There is a "large consensus" that the spire of the fire-damaged Notre-Dame Cathedral in Paris should be rebuilt as it was, France's new culture minister Roselyne Bachelot has said. The massive 19th-century spire collapsed into the nave of the church as a blaze tore through the rafters of the cathedral in April last year.
Bachelot told French radio France Inter "there was a large consensus in public opinion and among those deciding" the issue for the spire to be rebuilt exactly as it was.
Her comments came hours before a commission that was set to rule on the question, the National Commission on Heritage and Architecture (CPNA) was due to meet.
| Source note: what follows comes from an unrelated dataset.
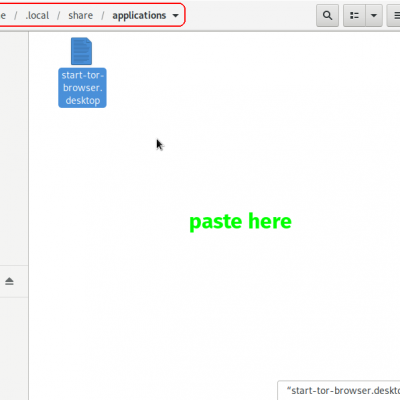This screenshot has height=400, width=400.
Task: Go to the .local path segment
Action: click(37, 15)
But Bachelot said the final decision was in the hands of French President Emmanuel Macron, who up until now has supported a modern architectural "gesture" on the 13th-century monument which was partly destroyed by the fire.
Macron wants Notre-Dame to be restored to its former glory by 2024, in time for the Paris Olympics.
But reconstruction work has been plagued by delays due to the weather, sanitary concerns over lead pollution and most recently the coronavirus pandemic.
On Thursday, four Greenpeace activists climbed a crane carrying out work on the cathedral and unfurled a banner demanding the French government do more to tackle climate change.
Sharp disagreements about what to do with the spire also emerged after Macron said that "a contemporary architectural gesture might be envisaged" to replace the 96-metre spire "since it wasn't part of the original cathedral".
The spire was added in mid-1800s, replacing a medieval one that was removed in 1786.
Last week, the man put in charge of the reconstruction effort, General Jean-Louis Georgelin, said the delicate task of removing the twisted and molten scaffolding around the cathedral should be finished by the end of September.
The wooden roof of the cathedral caught fire during restoration works, sparking a vast outpouring of emotion – and donations for the rebuilding – from across the world.